__MATERIAL FOR THIS TASK__:

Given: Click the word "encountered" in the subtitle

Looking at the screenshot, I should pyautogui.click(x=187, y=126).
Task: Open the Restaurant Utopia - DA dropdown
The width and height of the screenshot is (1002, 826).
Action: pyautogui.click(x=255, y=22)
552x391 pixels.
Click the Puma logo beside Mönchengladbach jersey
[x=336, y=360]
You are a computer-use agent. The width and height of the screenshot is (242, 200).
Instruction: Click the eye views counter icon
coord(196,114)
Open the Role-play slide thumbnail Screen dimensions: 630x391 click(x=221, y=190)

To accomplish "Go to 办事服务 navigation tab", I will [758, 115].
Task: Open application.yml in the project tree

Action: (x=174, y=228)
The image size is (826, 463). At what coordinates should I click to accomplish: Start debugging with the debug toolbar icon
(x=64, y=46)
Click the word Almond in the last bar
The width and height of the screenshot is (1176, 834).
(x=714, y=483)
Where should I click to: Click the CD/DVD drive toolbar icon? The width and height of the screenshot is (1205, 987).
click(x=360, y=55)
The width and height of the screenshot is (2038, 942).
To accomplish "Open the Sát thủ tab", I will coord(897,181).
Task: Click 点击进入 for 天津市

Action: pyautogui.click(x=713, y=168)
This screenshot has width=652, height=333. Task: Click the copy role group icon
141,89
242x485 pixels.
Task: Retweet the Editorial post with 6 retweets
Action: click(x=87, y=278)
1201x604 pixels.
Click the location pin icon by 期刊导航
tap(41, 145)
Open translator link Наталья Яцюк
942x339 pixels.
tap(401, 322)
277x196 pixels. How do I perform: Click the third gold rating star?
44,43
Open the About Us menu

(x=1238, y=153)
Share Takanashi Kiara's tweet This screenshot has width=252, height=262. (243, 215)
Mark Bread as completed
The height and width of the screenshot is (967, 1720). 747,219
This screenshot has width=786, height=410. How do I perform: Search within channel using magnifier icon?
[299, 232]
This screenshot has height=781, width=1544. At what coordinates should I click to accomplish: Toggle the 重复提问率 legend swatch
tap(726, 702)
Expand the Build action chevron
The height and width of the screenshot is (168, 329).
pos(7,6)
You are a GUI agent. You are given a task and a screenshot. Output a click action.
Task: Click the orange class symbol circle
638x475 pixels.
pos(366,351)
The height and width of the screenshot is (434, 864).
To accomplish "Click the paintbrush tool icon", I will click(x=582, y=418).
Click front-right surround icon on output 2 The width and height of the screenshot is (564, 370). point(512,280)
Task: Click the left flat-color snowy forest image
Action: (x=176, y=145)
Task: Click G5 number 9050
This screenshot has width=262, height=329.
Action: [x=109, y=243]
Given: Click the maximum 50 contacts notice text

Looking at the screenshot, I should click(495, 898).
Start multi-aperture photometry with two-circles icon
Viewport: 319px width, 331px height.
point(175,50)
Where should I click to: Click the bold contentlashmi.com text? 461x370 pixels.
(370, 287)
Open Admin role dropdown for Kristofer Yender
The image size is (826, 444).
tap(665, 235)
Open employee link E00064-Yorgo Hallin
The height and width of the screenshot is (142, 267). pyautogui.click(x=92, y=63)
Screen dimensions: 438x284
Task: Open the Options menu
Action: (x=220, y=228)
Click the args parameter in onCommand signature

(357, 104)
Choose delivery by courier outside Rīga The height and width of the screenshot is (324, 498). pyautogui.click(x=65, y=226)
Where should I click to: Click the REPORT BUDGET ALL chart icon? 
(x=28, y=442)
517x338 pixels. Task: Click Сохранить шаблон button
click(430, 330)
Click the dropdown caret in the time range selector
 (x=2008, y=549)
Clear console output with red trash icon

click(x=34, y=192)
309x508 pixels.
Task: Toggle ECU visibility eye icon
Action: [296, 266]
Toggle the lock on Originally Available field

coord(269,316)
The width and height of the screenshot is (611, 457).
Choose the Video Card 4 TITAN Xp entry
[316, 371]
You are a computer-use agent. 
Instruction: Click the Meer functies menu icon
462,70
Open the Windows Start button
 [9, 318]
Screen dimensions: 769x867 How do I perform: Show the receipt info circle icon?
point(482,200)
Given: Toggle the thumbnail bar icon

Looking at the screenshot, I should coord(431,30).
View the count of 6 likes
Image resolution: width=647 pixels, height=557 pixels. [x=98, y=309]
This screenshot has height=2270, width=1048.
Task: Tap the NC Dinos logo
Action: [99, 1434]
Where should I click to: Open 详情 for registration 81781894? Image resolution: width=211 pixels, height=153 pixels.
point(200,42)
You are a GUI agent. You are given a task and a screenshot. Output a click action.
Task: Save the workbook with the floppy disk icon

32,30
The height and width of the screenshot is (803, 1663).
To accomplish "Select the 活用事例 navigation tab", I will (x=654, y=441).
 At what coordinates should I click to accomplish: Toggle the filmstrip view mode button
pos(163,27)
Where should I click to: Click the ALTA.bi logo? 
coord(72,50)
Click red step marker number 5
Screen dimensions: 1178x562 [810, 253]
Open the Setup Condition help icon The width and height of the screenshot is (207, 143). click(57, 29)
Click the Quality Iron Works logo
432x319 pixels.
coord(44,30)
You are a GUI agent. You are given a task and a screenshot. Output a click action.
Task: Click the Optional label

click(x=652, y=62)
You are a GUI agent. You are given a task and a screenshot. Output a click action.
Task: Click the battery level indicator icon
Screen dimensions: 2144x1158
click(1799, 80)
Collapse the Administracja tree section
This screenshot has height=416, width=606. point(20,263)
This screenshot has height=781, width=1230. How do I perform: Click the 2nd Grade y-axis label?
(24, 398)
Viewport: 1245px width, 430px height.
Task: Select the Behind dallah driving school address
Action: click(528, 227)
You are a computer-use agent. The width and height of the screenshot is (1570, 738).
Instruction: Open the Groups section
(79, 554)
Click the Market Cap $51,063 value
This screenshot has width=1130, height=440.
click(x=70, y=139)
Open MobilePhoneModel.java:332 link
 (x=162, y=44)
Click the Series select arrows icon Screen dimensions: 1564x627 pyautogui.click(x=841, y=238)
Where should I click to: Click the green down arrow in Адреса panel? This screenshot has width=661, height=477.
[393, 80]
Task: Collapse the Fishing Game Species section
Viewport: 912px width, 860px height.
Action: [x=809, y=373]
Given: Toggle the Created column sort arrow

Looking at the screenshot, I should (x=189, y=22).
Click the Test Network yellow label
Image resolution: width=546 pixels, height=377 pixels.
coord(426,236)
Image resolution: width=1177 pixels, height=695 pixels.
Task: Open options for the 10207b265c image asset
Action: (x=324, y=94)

__WHAT TO DO__:
Gather every line from the items above that contains the word "Collapse". Case counts.

__ANSWER TO THIS TASK__:
Collapse the Administracja tree section
Task: Collapse the Fishing Game Species section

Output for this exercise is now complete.